«Она подразумевает меня? – подумал он. – Или имеет в виду любого мужчину?»
Урок рисования ненадолго продолжился в тишине. Только грифель в руках отрывисто шуршал по холсту, и можно было услышать тяжелое и напряженное дыхание молодых людей.
– Почему вы молчите? – прервала молчание Каролина. – Скажите, что вы обо мне думаете.
– А что я должен о вас думать?
– Ну, например… что я грязная и испорченная.
– Я так не думаю, – покачал головой Марек.
– Зато я так думаю.
– И каково это: самостоятельно ставить на себе клеймо?

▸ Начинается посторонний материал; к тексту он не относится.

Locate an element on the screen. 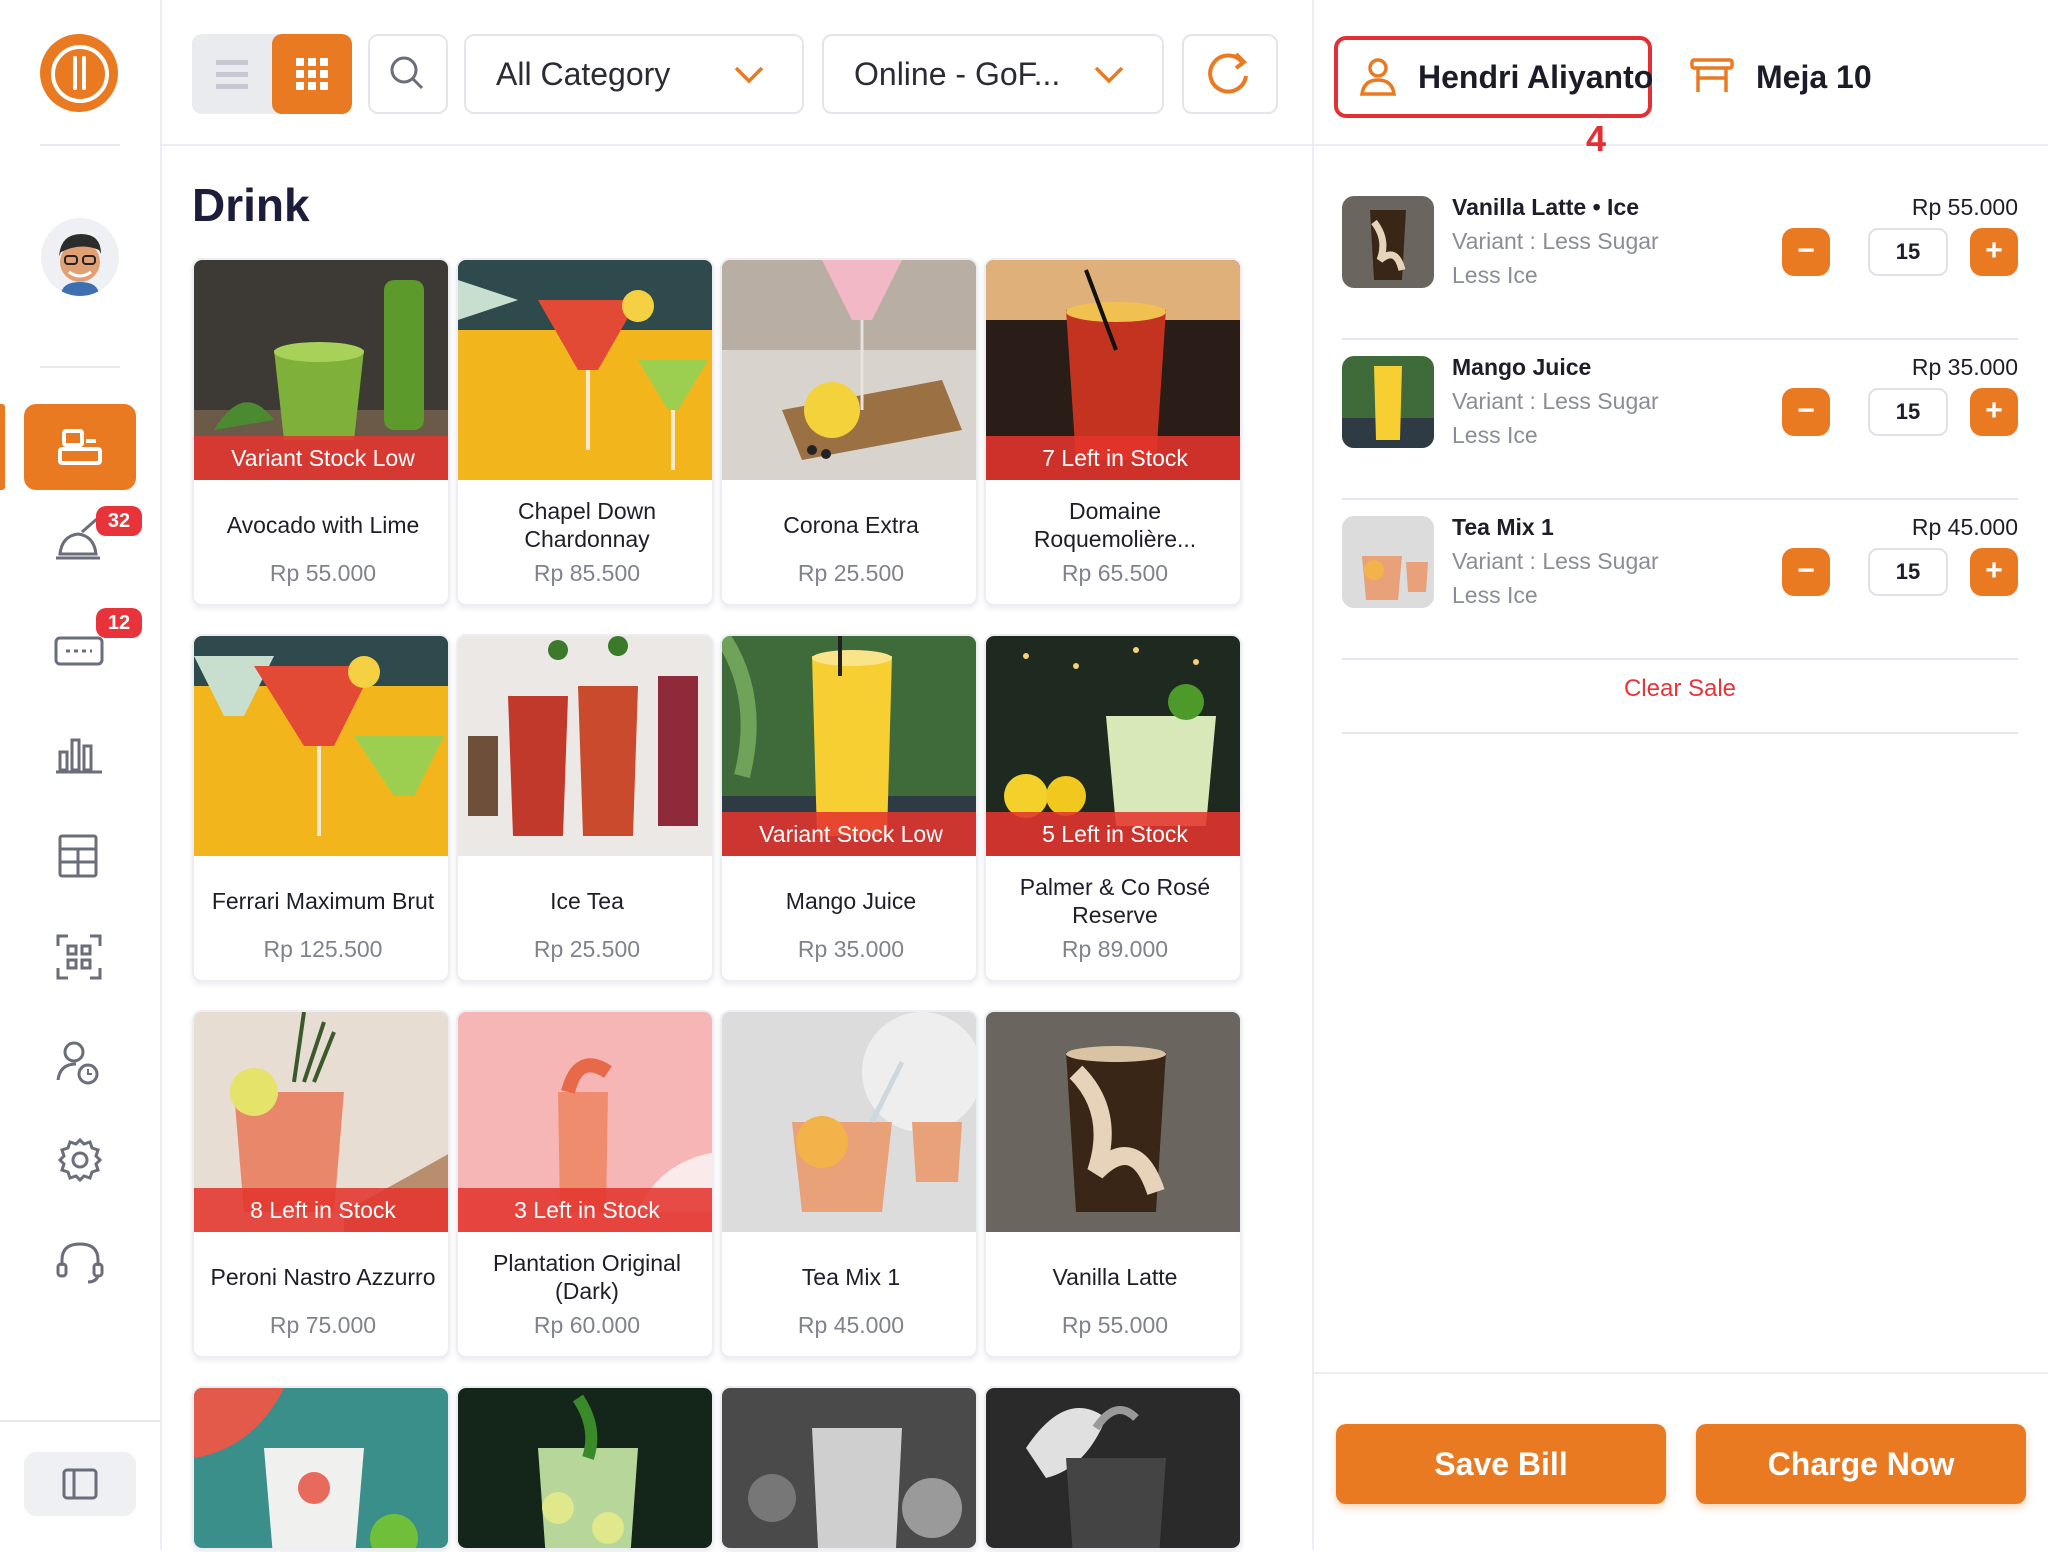  product-card: Corona Extra Rp 25.500 is located at coordinates (849, 432).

– Забавно. Тебе не так больно слышать, что ты распутна, когда сама давно так считаешь.
– А вы уверены, что вы распутны?
– В мыслях – безусловно. На деле – нет.
– Никто не несет наказания за мысли.
– Это вы где такое вычитали?
– Это фраза на латыни. Выражение крылатое.
– Откуда вам знать латынь? Вы простой художник.
– Я хватаюсь за любую возможность в этой жизни.
– Попасть в этот дом – тоже своеобразная возможность?
– В какой-то степени.
– Значит, вы здесь не только потому, что очень хотите кого-то научить рисовать?
– Я вообще не хочу вас учить рисовать, Каролина, – внезапно отбросил ее руку Марек. – Я считаю, что таким вещам научить невозможно – они идут прямиком из сердца. И если там пусто, то ничего и выйти не сможет. Это талант, дар: вы либо можете, либо нет. Посмотрите, – он постучал пальцами по холсту, – я объясняю вам, как сделать пропорциональный контур, но как только отпускаю вашу руку, все идет вкривь и вкось.
Каролина понимающе кивнула.
– Я знаю, что плохая ученица и неумеха. Я вообще сомневаюсь, что чему-то научусь в этой жизни, не только рисованию. Благодарю за честность! Вы не такой лицемер, как другие.
– Простите, – он испугался, – я не хотел вас обидеть, не понимаю, как это вырвалось.
– Не за что извиняться, вы сказали то, что думаете. Вот что, Марек – говорите мне «ты».
– Хорошо, Каролина.
– Я видела в театре некую картину, подписанную Мареком Г. Она называлась «Видение». Признаться, она так тронула меня, до глубины моего черствого сердца, что я чуть не разрыдалась посреди холла. Словно с меня счистили острым ножом внешнюю затверделость, и открылось нечто живое, пульсирующее. Я знаю, что это твоя картина: я поняла это, как только тебя увидела. Только ты мог ее нарисовать. Я даже смею думать, что ты рисовал именно меня.
– Почему тебя? – смутился Марек.
– Потому что так выглядит моя душа.
– Душа?
– Душа.
Она в порыве вскочила со стула и впилась поцелуем в его губы, схватившись за воротник его кафтана. Марек беспомощно замахал руками в воздухе, но скоро сдался, прижав ее голову к своей. Кафтан упал на немного пыльный пол; осталась только рубашка. Не разнимая поцелуя, они прошли несколько шагов и опустились на диван. Следом к кафтану полетела заколка из прически Каролины. Ее темные кудрявые волосы рассыпались по плечам. Марек спустил ниже рукава платья с и так глубоким декольте и принялся целовать ее шею. Она засмеялась, то ли от щекотки, то ли от переполнявших тело и душу эмоций. Но вдруг Каролина неожиданно для обоих грубо схватила его за волосы и оттолкнула от себя. Марек не был готов к полету вдоль дивана и слегка стукнулся о его мягкое ребро затылком. Он растерянно посмотрел в глаза Каролине. В них сквозили испуг и отчаяние. Она тяжело дышала; трясущимися руками натянула платье, как было, уронила голову в ладони и горько разрыдалась.
– Каролина?..
– Оставь меня, оставь! Ты такой же, как и Франтишек! Вы ничем друг друга не отличаетесь, только лица разные, я про всех вас!
– Кого – вас?
– Вас! Покупателей и соблазнителей девушек!
Марек вздохнул и легонько стукнул кулаком по дивану. Поведение Каролины его обескуражило и совсем запутало. Еще четверть часа назад она кокетничала и флиртовала с ним, теперь же обрушила на его голову упреки.